◆ **WORK INSTRUCTIONS**:
In the listing, from the beginning through the line containing "click(x=282, y=532)", swap "magnifier" for "magnifying glass" and leave everything else as it is. Reproduce only that part.

◆ **DATA FOR THE TASK**:

++++++++++

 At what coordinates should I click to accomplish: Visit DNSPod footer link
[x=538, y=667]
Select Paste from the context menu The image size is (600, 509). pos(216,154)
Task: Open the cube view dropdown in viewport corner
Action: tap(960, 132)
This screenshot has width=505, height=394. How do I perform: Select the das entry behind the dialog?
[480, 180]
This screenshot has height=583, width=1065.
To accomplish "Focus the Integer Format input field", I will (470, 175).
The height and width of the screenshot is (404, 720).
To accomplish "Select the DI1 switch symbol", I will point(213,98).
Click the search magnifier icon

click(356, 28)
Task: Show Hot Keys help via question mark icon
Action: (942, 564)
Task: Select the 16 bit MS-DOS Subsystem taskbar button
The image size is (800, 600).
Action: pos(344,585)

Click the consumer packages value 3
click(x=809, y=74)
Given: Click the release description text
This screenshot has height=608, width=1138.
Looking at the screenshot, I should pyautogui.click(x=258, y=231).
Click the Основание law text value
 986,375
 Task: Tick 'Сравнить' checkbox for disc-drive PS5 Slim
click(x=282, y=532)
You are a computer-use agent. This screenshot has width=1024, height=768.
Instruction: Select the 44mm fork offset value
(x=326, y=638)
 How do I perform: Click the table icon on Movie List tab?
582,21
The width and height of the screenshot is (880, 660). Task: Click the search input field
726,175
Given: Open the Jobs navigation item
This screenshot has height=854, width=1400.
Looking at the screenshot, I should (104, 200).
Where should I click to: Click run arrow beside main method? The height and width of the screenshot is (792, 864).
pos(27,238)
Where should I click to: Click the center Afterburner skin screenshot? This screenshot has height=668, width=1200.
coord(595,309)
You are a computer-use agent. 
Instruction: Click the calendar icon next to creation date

++++++++++

◆ **FULL SOLUTION**:
 At what coordinates should I click to accomplish: Visit DNSPod footer link
[x=538, y=667]
Select Paste from the context menu The image size is (600, 509). pos(216,154)
Task: Open the cube view dropdown in viewport corner
Action: tap(960, 132)
This screenshot has width=505, height=394. How do I perform: Select the das entry behind the dialog?
[480, 180]
This screenshot has height=583, width=1065.
To accomplish "Focus the Integer Format input field", I will (470, 175).
The height and width of the screenshot is (404, 720).
To accomplish "Select the DI1 switch symbol", I will point(213,98).
Click the search magnifying glass icon

click(356, 28)
Task: Show Hot Keys help via question mark icon
Action: (942, 564)
Task: Select the 16 bit MS-DOS Subsystem taskbar button
The image size is (800, 600).
Action: pos(344,585)

Click the consumer packages value 3
click(x=809, y=74)
Given: Click the release description text
This screenshot has height=608, width=1138.
Looking at the screenshot, I should pyautogui.click(x=258, y=231).
Click the Основание law text value
 986,375
 Task: Tick 'Сравнить' checkbox for disc-drive PS5 Slim
click(x=282, y=532)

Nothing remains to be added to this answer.